I’d like to thank Kyra for allowing me some space to touch on the Jon Snow storyline this season; it’s one I’ve found myself following much more closely than last season, and most of it doesn’t have to do with Jon Snow. Whether it’s George R.R. Martin (who it seems to me has plenty of trouble with character development) or D.B. Weiss and David Benioff, or both, I’m very glad somebody got around to giving Jon Snow a foil, specifically a foil who can project her own hopes and desires on what is largely a blank slate. Jon Snow is a character we find often in literature and movies; he’s not unlike a straight-man or naive narrator who holds a mirror up to the crazy stuff happening around him. Thus it’s Ygritte who’s made the happenings north of The Wall all the more interesting these last few weeks; like her love interest she’s caught in a bind, someone who’s supposedly valuable to the band she’s a part of but serving a leader and a cause that would just as soon cut her loose and move on without her. I’m not sure how much of this is registering with Jon Snow, but it’s definitely registered with Ygritte, and the affection she’s shown him—the need she has for someone else to cling to—is enough for Jon Snow’s better instincts to kick in and rescue Ygritte, and enough to breath a lot of life into his story. (That Mance Rayder’s army is much more democratic, at least on paper, than any other group of more than two people in Westeros, adds a bit more intrigue—they’ve got room to give Ygritte an important position but she is also easily replaced by someone else moving up through the ranks.) Jon Snow’s seen more of the realm than her, but because he’s an unloved bastard and, until last week, a virgin, he’s neither experienced it nor lived it.
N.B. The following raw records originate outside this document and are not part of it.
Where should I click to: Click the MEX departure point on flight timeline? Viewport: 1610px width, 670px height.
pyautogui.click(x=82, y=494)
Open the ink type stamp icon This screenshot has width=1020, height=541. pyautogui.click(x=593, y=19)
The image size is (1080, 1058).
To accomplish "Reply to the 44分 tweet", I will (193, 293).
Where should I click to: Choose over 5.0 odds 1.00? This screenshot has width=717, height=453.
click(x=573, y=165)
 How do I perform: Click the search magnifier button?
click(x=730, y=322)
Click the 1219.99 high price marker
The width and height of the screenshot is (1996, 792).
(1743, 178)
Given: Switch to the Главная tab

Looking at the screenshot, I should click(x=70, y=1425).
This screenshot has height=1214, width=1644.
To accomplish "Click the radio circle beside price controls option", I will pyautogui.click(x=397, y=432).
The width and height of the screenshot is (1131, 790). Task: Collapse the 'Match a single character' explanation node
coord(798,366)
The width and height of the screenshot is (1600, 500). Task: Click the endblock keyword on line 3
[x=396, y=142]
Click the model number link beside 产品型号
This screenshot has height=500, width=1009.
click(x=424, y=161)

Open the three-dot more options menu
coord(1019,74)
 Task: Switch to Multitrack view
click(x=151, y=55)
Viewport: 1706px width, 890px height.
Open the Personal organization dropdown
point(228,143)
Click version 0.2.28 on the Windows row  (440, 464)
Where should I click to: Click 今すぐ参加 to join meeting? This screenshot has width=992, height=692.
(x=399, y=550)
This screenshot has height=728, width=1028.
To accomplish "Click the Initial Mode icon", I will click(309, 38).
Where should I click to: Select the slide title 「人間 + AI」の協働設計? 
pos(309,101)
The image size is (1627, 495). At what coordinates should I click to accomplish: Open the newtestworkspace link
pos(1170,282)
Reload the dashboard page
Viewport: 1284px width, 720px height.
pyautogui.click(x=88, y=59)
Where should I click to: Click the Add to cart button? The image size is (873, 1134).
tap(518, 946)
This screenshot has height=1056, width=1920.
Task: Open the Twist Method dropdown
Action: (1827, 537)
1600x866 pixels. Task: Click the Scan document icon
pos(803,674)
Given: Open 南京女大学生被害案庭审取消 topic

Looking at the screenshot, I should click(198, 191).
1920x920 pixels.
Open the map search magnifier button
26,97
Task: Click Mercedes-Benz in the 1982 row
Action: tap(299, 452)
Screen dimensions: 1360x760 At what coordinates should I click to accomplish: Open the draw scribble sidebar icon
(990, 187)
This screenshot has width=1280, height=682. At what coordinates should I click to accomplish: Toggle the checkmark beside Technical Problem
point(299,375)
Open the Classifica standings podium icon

If Jon Snow’s motivations are hard to discern, it’s nice to know there’s someone next to him who can give him purpose.

*As a footnote I’d add that I’m happy to see Thrones devote more time to non-battle action scenes this year; last night we had the crew scaling The Wall—the CGI may look dated in a couple years, but it’s far better than the alternative of Snow and Ygritte atop The Wall discussing their travails on the climb upward.